Work order:
Find the line holding "[button] (317, 63)" in the entries below. Give it again exactly, along with every line after it up to and including the line holding "Ипотека (37, 124)".

===== Materials provided =====

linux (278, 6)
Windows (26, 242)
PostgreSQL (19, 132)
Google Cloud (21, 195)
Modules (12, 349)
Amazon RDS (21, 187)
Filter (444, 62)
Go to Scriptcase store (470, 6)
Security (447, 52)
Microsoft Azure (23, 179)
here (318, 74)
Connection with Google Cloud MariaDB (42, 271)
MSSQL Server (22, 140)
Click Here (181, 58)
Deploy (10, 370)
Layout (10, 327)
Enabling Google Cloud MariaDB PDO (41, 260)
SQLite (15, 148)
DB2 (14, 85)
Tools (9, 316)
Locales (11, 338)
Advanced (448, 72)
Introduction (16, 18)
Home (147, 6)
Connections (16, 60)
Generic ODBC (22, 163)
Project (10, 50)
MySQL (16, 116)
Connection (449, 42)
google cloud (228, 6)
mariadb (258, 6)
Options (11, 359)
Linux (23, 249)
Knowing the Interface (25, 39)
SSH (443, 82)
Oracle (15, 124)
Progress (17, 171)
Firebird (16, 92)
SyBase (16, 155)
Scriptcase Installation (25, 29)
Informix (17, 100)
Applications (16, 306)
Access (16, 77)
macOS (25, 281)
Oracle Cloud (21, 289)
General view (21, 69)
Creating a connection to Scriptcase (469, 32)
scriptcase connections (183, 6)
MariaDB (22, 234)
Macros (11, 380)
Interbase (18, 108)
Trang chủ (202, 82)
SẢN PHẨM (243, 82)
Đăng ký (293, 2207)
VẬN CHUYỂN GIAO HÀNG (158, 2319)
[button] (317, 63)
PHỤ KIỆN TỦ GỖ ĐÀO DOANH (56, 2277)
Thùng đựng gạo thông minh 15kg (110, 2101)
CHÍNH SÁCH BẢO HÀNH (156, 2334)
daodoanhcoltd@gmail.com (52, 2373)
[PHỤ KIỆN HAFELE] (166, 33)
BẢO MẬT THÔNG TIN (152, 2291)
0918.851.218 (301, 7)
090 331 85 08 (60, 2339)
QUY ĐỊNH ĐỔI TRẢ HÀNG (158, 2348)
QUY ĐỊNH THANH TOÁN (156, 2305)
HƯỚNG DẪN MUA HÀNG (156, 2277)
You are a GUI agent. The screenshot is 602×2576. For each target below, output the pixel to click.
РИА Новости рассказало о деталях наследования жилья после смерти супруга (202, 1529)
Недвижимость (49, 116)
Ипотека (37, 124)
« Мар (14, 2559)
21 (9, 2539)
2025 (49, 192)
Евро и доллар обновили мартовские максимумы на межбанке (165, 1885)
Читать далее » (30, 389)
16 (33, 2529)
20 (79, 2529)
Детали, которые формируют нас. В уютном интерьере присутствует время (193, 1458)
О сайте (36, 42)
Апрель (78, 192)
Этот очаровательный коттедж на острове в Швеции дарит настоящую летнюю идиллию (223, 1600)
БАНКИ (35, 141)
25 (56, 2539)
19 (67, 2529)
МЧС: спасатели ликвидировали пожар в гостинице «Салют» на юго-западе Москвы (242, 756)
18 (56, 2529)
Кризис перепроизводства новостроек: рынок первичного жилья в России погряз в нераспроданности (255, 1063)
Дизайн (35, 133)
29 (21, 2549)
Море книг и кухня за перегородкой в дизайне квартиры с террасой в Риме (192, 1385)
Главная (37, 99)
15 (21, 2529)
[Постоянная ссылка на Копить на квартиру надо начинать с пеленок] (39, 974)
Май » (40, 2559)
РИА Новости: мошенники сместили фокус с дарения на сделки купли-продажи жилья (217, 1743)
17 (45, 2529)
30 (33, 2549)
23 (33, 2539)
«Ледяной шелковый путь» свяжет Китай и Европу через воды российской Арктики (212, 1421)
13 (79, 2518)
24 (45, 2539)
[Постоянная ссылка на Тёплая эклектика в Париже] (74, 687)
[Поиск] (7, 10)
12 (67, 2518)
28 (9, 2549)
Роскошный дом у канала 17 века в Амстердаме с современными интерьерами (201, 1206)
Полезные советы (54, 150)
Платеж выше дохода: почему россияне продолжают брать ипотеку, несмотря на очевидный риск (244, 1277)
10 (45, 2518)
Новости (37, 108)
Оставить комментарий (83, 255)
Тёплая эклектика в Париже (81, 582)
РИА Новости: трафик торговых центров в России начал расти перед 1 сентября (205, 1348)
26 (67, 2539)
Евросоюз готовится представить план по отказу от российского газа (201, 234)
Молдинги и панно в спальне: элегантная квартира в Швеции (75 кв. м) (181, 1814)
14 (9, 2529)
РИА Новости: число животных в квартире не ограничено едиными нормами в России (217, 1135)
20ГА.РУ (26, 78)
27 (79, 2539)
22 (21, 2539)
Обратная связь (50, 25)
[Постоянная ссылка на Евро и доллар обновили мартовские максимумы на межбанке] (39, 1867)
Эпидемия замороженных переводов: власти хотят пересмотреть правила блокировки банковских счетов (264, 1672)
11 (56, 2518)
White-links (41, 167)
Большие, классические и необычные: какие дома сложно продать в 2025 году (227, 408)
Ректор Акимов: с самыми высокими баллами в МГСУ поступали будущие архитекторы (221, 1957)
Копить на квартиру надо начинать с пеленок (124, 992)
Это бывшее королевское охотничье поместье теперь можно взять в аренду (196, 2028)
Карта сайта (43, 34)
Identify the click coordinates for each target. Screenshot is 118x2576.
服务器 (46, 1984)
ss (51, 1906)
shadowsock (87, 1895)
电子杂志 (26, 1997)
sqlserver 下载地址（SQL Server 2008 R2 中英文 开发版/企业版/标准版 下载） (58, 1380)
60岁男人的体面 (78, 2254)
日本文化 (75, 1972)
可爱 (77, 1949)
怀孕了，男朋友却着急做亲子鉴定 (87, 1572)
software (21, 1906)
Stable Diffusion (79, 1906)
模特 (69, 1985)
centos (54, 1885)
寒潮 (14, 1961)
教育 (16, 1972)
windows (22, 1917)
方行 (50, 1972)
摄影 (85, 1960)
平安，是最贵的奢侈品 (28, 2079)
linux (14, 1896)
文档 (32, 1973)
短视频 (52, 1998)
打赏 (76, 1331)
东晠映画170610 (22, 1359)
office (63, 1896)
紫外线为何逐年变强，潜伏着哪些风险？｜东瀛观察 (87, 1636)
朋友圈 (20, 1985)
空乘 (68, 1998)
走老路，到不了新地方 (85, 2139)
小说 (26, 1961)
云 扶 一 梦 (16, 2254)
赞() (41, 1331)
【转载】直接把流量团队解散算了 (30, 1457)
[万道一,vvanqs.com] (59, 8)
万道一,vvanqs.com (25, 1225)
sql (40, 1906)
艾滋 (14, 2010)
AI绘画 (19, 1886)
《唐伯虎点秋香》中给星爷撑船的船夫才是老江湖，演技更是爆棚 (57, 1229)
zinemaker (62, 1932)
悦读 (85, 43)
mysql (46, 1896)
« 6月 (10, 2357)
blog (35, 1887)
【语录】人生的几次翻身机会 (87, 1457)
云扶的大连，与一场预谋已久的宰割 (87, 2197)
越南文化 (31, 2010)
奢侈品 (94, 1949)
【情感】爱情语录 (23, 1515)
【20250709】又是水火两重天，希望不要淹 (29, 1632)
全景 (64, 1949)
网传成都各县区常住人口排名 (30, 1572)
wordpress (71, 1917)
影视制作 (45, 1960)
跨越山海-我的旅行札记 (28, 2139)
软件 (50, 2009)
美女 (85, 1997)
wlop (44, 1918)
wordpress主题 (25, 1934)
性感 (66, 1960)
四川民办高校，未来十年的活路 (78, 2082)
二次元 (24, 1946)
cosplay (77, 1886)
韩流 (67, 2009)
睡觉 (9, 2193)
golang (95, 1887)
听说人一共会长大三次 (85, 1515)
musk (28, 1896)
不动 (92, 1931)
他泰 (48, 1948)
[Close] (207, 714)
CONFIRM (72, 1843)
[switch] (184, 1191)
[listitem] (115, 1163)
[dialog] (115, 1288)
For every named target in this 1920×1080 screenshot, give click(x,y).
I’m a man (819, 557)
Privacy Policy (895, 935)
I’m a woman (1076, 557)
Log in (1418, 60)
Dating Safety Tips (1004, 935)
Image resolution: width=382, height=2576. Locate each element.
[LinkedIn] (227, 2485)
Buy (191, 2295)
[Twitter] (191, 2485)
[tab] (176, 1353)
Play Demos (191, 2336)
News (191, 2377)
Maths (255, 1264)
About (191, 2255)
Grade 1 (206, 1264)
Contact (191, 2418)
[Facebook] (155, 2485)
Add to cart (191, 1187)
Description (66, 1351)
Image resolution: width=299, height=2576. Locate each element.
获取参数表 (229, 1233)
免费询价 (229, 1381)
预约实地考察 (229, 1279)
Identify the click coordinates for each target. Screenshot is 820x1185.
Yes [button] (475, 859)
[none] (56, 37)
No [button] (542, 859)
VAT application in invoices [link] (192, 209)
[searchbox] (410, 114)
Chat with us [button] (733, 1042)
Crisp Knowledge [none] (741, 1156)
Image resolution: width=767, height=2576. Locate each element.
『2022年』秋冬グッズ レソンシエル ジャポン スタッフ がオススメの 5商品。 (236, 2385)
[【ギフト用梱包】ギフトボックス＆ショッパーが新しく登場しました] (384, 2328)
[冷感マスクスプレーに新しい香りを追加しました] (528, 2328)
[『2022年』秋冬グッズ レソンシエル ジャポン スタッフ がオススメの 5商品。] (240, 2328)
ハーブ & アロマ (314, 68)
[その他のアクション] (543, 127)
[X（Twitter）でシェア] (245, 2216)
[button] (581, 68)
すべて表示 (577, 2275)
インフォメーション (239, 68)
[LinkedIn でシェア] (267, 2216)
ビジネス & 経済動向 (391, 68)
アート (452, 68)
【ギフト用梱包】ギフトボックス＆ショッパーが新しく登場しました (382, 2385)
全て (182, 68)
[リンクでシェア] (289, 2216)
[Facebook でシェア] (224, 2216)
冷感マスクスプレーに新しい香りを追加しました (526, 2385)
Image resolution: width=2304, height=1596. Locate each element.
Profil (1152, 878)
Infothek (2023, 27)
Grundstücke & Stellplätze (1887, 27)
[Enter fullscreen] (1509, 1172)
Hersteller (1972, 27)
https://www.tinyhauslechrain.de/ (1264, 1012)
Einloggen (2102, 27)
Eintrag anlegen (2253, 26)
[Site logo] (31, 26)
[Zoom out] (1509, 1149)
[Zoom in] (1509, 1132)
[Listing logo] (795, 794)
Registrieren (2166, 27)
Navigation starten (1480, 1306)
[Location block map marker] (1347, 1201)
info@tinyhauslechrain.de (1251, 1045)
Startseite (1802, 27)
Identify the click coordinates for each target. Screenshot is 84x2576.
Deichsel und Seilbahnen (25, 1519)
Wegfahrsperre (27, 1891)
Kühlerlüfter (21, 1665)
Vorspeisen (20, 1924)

=====

Result of this exercise:
[button] (317, 63)
PHỤ KIỆN TỦ GỖ ĐÀO DOANH (56, 2277)
Thùng đựng gạo thông minh 15kg (110, 2101)
CHÍNH SÁCH BẢO HÀNH (156, 2334)
daodoanhcoltd@gmail.com (52, 2373)
[PHỤ KIỆN HAFELE] (166, 33)
BẢO MẬT THÔNG TIN (152, 2291)
0918.851.218 (301, 7)
090 331 85 08 (60, 2339)
QUY ĐỊNH ĐỔI TRẢ HÀNG (158, 2348)
QUY ĐỊNH THANH TOÁN (156, 2305)
HƯỚNG DẪN MUA HÀNG (156, 2277)
You are a GUI agent. The screenshot is 602×2576. For each target below, output the pixel to click.
РИА Новости рассказало о деталях наследования жилья после смерти супруга (202, 1529)
Недвижимость (49, 116)
Ипотека (37, 124)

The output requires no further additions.